We have recently suffered a crash on one of our Cat 6509's, using a Sup720 / MSFC3 with PFC 3B.
The result of "show ver" states that the "System restarted by processor memory parity error at PC 0x601799C4".
The following document clearly states that this is a possible fault with the system DRAM:
Yet our service partner that holds our maintenance contract simply recommended that we "upgrade to the latest safe harbour relase".
On looking at the safe harour release I have found it to be a little unreliable.
The recommended release in our current SXF train is 12.2(18)SXF13. Yet when I click on this in the tool informs me that there are a number of software defects for the version!!
Why is this a safe harbour release if it has defects ? I appreciate that they aren't major defects, but a bug is still a bug that can cause issues. Trying to explain this to a non techy who manages change in our organisation is impossible. You can just imagine the conversation, " we are upgrading the latest safe harbour release recommendation from cisco, oh, but it does have some bugs", reply "er, then why are we using this release?"...
Please forgive my cynicism, but this hardly provides piece of mind when high availability is of the upmost importance, and simply bringing down a switch to perform a software upgrade is a major issue and isnt something we like to do regularly.
Should I just skip this train and move right onto 12.2(33)SXH4 which is another recommended safe harbour release but doesnt "yet" seem to have any defects. However I have been down this road before only to find defects emerge in the train at a later date.
I would greatly appreciate any response that Cisco might have on this one.
Parity errors in general are unavoidable in our environment.
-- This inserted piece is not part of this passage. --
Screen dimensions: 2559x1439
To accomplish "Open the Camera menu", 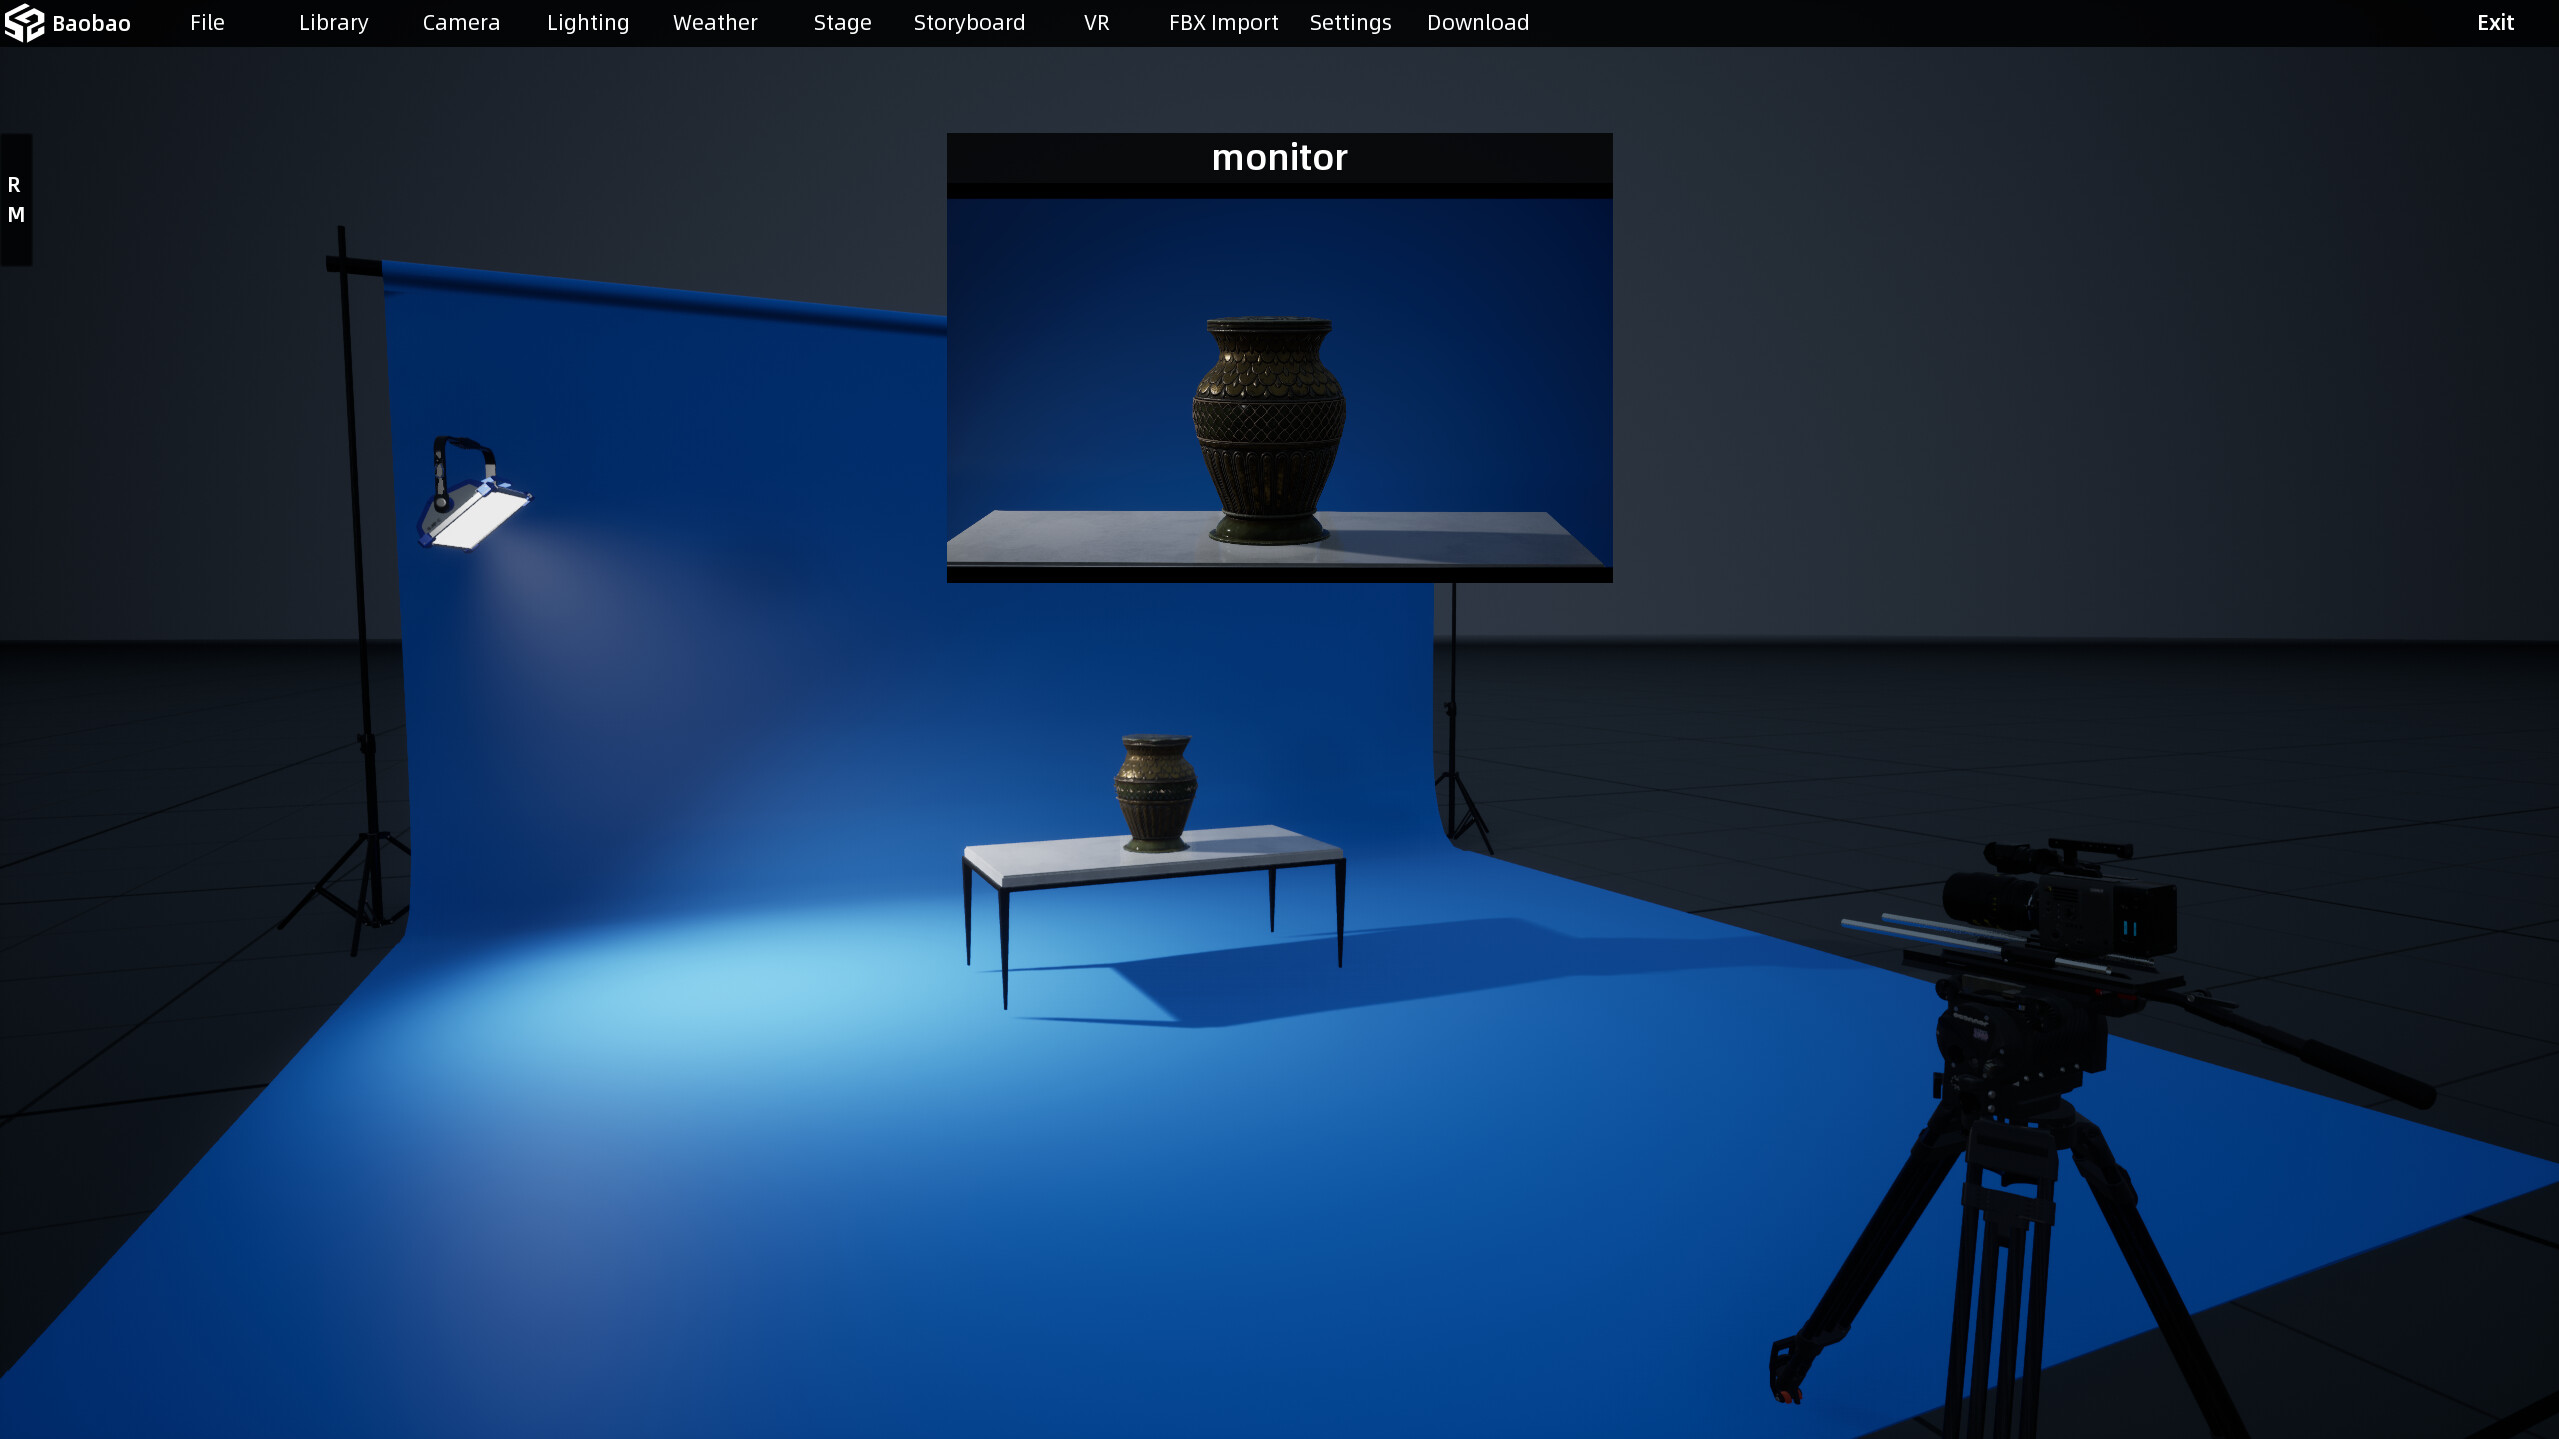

The problem with a parity error isn't one of software. All electronics are vulnerable to parity errors. The difference is how these errors are dealt with. The problem is the value read from a location in memory is detected to not be the same value as what was placed into the memory.
The software can choose to continue with this incorrect data. The software can also determine the integrity of the data is critical and needs to take corrective action. Part of the problem lies in what real value was corrupted. With IOS the system crashes because the integrity is critical.
Parity errors aren't a Cisco specific problem. I have seen parity errors on other platforms as well and a search in google will show many examples of this.
If you had opened a TAC case on this and it was assigned to me I would be giving you the same information.
"The powers that be" as you stated before typically are not technical. You could replace some hardware to appease them, but this would not prevent a parity error in the future.
A lot of times people want to do something just to show that something is being done. Monitoring the device is a course of action.
It has been a while since I took any probability courses, but since you asked I believe the probability favors keeping the same device. Say you had two pieces of equipment which had a chance to experience some rare event. Now if one of those two devices experience the event then it would be less likely for the event to happen twice on the same device. The device that had not experienced the event would actually now be more likely to see the event vs the event happening twice on the other device.